South Korea fired warning shots at a North Korean sea vessel that was straying past its border on Saturday. The shelling has raised tensions between the two countries in the wake of an oncoming reunion for families separated by the North-South war.
The incident occurred as South Korea’s navy was enforcing a crackdown on Chinese fishing vessels illegally operating in their waters on Saturday when they spotted the North Korean ship. The South’s navy fired five warning shots at the patrol vessel causing it turned around and head back to its border. It did not return fire.
In a statement by South Korea’s defense ministry, no exchange of fire was officially reported.
However, North Korean officials called the event the exact opposite. According to a statement from Pyongyang on Sunday, the incident amounted to a "serious military provocation". The officials even went ahead to accuse Seoul officials of reneging on an agreement to foster ties between the two states.
The Committee for the Peaceful Reunification of Korea said in a statement, "The shelling that was committed in broad daylight was a deliberate provocation to spark off a military conflict...and again escalate the tension on the Korean Peninsula,”
The statement further read, “The recent military provocation of the South Korean military gangsters was a dangerous act aimed to chill the hard-won atmosphere of improving the relations and totally derail the process for implementing the North-South agreement."
In August this year, both countries agreed to join hands to foster peace and diffuse military tensions. They also agreed to hold another reunion to unite countries separated by the Korean War.
The reunion began on October 20 and is currently underway, scheduled to end on October 26. It is the second to occur in five years and it has seen hundreds of relatives gather in the North’s Mount Kumgang resort to meet each other after years of separation stretching past six decades.

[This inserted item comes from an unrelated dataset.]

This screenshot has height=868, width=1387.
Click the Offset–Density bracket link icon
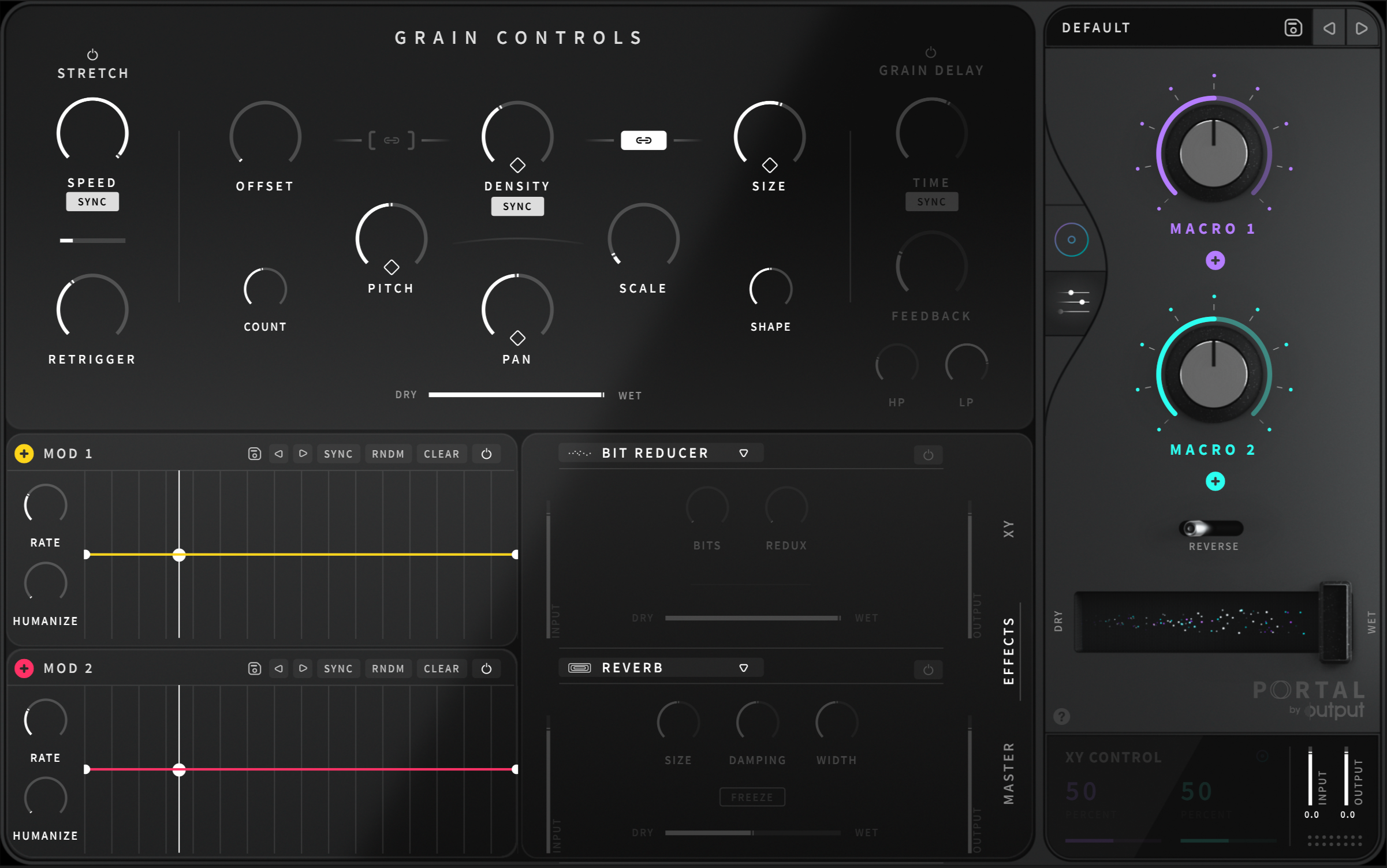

The incursion by the North Korean vessel into the South’s waters is not the first to occur. The Yellow Sea Border, drawn by the U.S.-led United Nations Forces after the Korean war has been the scene of bloody clashed between the two countries in 1999, 2002 and 2009.
North Korea’s continued violation of the South’s waters has been the reason for a lot of tension between the two countries. Though Pyongyang refuses to acknowledge its continued violation of Seoul’s waters, the international community has maintained the North is overreaching its waters and should respect the South’s borders.